Gastrografin reduces the need for additional surgery in postoperative small bowel obstruction patients without long tube insertion: A meta‐analysis
Background Small bowel obstruction (SBO) is a well‐known major postoperative complication requiring immediate diagnosis and treatment to avoid additional invasive surgical procedures. Water‐soluble contrast medium is often given not only for diagnosis but also for treatment. Although numerous studies have investigated the significance of this treatment, no consensus has yet been established regarding its indications and efficacy. Objective To explore whether Gastrografin can reduce the need for additional surgery in patients with postoperative SBO (PSBO). Methods We carried out a comprehensive electronic search of the literature (Cochrane Library, MEDLINE, PubMed and the Web of Science) up to February 2017 to identify studies that had shown efficacy of Gastrografin in reducing the need for surgery in patients with PSBO. To integrate the individual effects of Gastrografin, a meta‐analysis was done using random‐effects models to calculate the risk ratio (RR) and 95% confidence interval (CI), and heterogeneity was analyzed using I2 statistics.
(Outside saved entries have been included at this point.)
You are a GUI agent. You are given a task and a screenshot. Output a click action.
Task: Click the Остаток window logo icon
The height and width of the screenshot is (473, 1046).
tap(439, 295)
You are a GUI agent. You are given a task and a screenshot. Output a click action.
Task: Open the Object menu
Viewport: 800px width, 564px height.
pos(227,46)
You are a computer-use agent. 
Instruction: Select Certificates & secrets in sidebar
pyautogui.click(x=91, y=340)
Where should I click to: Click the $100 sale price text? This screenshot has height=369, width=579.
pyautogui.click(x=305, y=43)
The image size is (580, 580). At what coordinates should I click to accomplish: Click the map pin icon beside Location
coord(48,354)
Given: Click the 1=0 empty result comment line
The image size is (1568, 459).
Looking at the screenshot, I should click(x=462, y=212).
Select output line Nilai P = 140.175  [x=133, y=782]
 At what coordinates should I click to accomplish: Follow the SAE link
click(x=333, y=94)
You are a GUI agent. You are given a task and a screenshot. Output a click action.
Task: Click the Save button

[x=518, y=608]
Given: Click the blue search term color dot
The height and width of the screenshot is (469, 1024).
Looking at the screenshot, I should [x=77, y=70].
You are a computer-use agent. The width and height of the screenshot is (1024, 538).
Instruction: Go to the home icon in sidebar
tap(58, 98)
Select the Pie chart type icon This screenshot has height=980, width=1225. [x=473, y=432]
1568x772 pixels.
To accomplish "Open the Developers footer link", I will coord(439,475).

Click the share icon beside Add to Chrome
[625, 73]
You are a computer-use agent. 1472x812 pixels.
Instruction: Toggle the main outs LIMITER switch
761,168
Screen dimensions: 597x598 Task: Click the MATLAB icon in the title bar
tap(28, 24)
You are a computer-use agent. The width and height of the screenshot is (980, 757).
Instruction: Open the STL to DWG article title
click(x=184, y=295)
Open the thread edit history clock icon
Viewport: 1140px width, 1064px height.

Results Twelve studies involving a total of 1153 patients diagnosed as having PSBO were included in this meta‐analysis. Not all patients received long‐tube insertion. Among 580 patients who received Gastrografin, 100 (17.2%) underwent surgery, whereas among 573 patients who did not receive Gastrografin, 143 (25.0%) underwent surgery. Giving Gastrografin significantly reduced the need for surgery (RR, 0.66; 95% CI, 0.46‐0.95; P = 0.02; I2 = 52%) in comparison with patients who did not receive Gastrografin. Conclusion Results of this meta‐analysis show that giving Gastrografin reduces the need for surgery in PSBO patients without long‐tube insertion. Gastrografin reduces the need for additional surgery in patients with postoperative small bowel obstruction.